Sitting on top of a 226ft high tower, the iconic structure was adorned with 2ft long Roman numerals and 6ft hands.

It took four men 15 minutes to wind it up twice a week.

During its 78-year existence it underwent many changes until Provost Frank Downie officially stopped it ticking 50 years ago on Friday, March 15, 1963.

But a fruitful partnership between one artist and an engraving company has now turned time back to ensure the famous clock's legacy will remain in the town for generation to come.

Elspeth Bennie, the sculpture's creator, told the Post: "There were two industries which dominated Clydebank's industrial heritage - the shipyards and Singer sewing machine factory.

"It was felt the shipyards had already received a lot of attention and commemoration so we focused on Singer." American company Singer Corporation built its flagship European headquarters at Clydebank after outgrowing its original Glasgow premises.

It became the world's largest sewing machine factory, employing more than 15,000 members of staff at its peak on a 50 acre site.

It also produced more machines than all of its rivals put together - around 80 per cent of the world's sewing machines - and the distinctive black design used is still recognisable to this day.

Weeks after the clock, which was decorated with a huge Singer sign above it written in 6ft high letters, was stopped its tower was also destroyed.

In 1980 the number of employees had greatly reduced but 3,000 people still lost their jobs when the factory closed along with many of the sporting and social clubs.

Eventually the building was demolished in the early 1990s.

But because the factory had played such an important part in history, West Dunbartonshire Council asked Elspeth to create a piece of artwork to remember it.

It is now displayed at Dalmuir Park in Clydebank, as part of a regeneration programme designed to bring the site back to its former glory.

Describing her work, which was several months in the making, she added: "The piece is based on the Singers clock tower, which was a dominant landmark in the area.
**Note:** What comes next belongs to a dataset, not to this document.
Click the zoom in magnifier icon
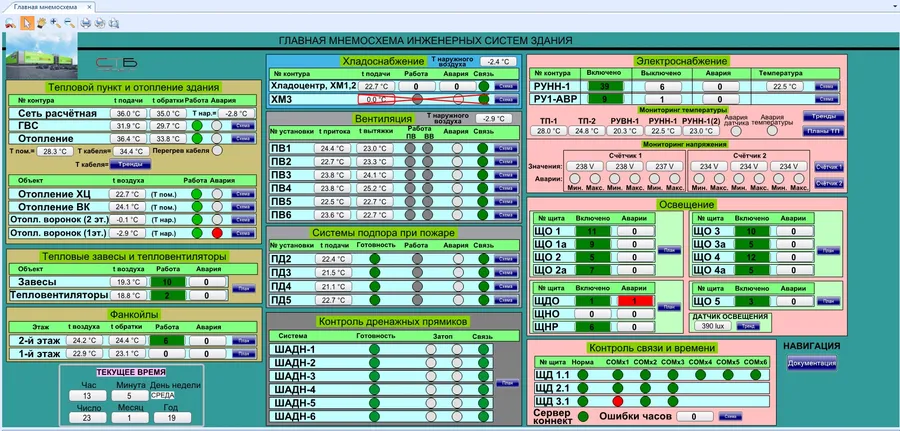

It's hoped it will act as a meeting point in the park with the clock part giving shelter.

"The original clock tower had a clock on all four faces but in this piece there is only one clock with panels used on the other three sides. These panels have different information on them relating to the original clock.

"The four legs each have a panel and two of them are decorated with the 'RAF' decal - the gold decoration which was put on the black enamel of the machines. This particular decoration was one that was designed by one of the Clydebank employees.

"The inside panels relate to the previous industries that were on this site and pre-date the park." The recent project was helped by Yorkshire based company Cutting Technologies which came on board to help laser cut and engrave sections of the clock.

Director Jane Robinson added: "We've done a lot of work with artists, designers and sculptors and we always enjoy working through the creative process with them.

"It's an honour to have helped create artwork which commemorates the world-famous Singer factory and to have played a part in recognising such an important part of Scotland's heritage." Elspeth added: "Their help was invaluable, we needed a company which not only had the skills but also the imagination to understand what we wanted to create."